I think the Christie bump is a mixture of two things. One, the team has deviated back toward the norm as far as clutch time play has gone. Two, Christie has pumped some life into the team through his personality.
Mike Brown didn't tell Fox to jump right into Ivey on that 3pt shot or for DDR to completely flub the catch on that easy game winning dunk. He didn't cause Huerter and Keegan to shoot sub 30% from 3. That was just downright bad coaching luck. He did however have a hand in digging his own grave by not playing Keon. Maybe the Kings wouldn't even be in those situations if Keon had played 25mpg regularly? I can't comment on whether or not he lost the locker room or not but it does sound like things were a little complicated from the snippets we've heard from players.
Time will tell with Christie. We really have next to no insight on how the players are really coached. Even Shaq, Chuck and Kenny argued about how important coaching is. Shaq argued it wasn't important and Kenny argued it was and that Shaq is a one of a kind player that could dominate no matter who was coaching. Christie has gone on record saying "I can't teach you guys how to play basketball". I took that as him saying he can't go tell Sabonis, Fox and DDR how to play because they're all vets that know what they're doing.

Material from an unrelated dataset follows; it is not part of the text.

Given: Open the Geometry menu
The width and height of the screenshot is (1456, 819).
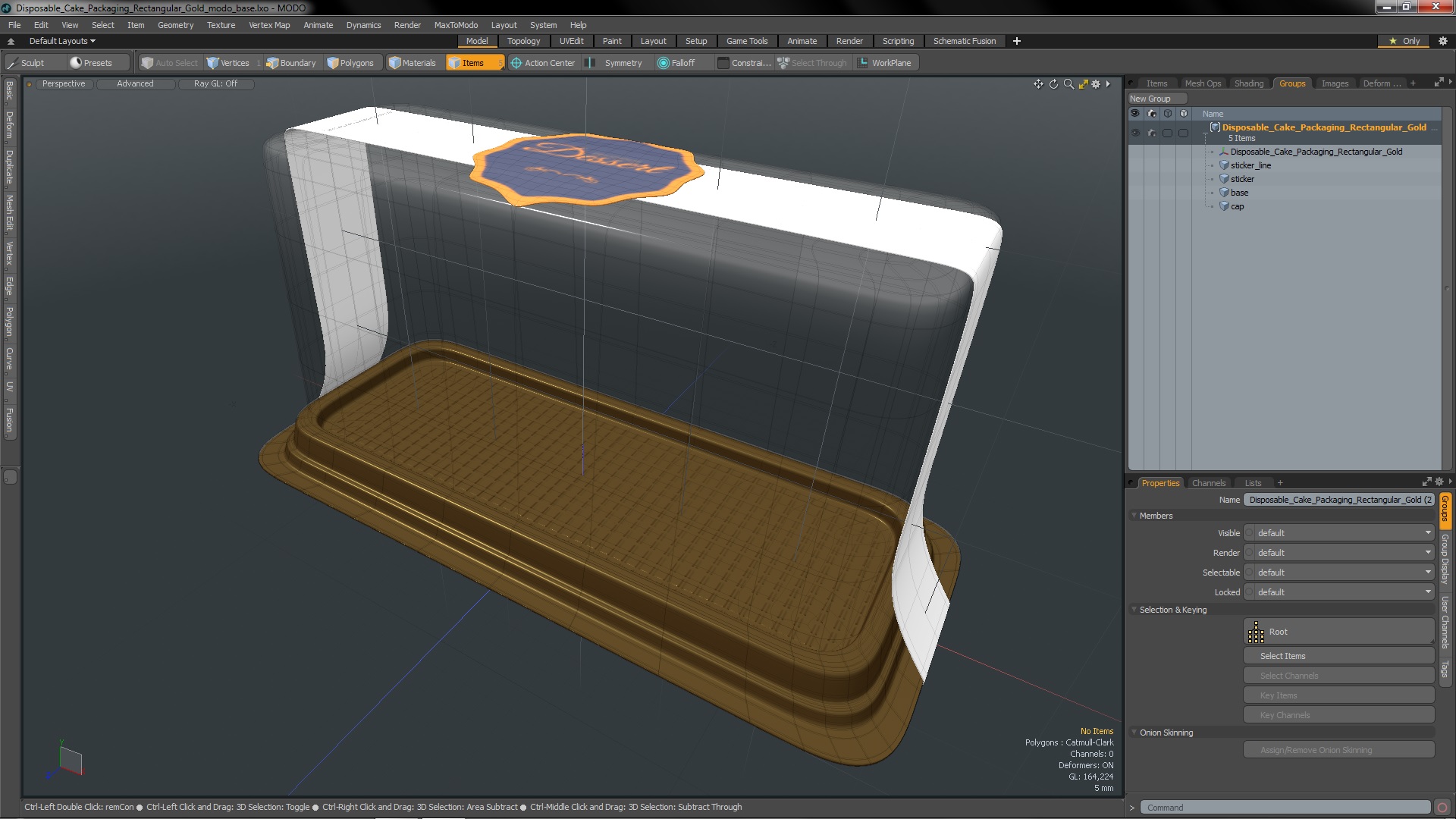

The question will be if he can help develop the younger players like Carter into the savvy old vets that don't need much coaching anymore. He can't answer that any time soon.

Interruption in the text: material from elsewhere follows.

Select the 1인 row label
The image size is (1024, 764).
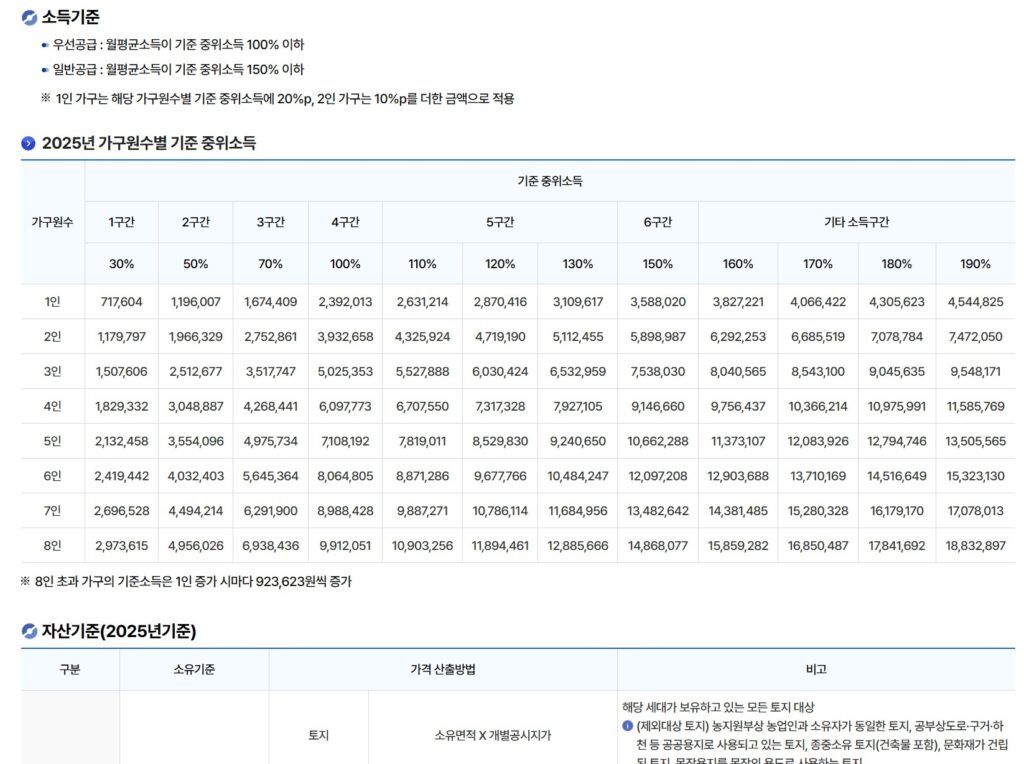pos(53,299)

I've been pounding the drum all season that this Kings team is better than their record, and that a combination of uncharacteristically poor team-wide shooting, assorted injuries, and bad luck/bad timing in the clutch were the most likely contributors to the Kings sub-.500 record as they plummeted down the standings at the end of 2024. Their net rating has been pretty consistent all season long, and it suggests a team with talent enough to be maybe 4-5 games over .500, which is hardly world-beating, but also isn't anything to sneeze at in a tough Western Conference, and it could very well be enough to get you
above the play-in break.
All of that said, some progression-to-the-mean was to be expected no matter who's head coaching from the Kings bench. We're seeing that in their clutch play of late, we're seeing it with Keegan's outside shooting, with Monk's elevated play, etc. I do think that there were some decisions made by Mike Brown that surely compounded the problems the Kings were experiencing, so he may very well have been a defensive scheme adjustment or 20-25 mpg of Keon Ellis in the rotation away from keeping his job. But when you lose five straight winnable games at home in a tight Western Conference where a .500 record may not keep you in the play-in mix, then accountability becomes paramount. Should it fall at the head coach's feet? I dunno. From where we're sitting now, with the Kings back in the playoff hunt, it's hard to say that Monte/Vivek made the wrong decision.
Perhaps Christie's motivational tactics and his simplification of the Kings' schemes were enough to help their progression-to-the-mean along. But I think it's just been such a bizarre season so far that it would be folly to ascribe too much credit for the Kings' failures or successes to any one factor.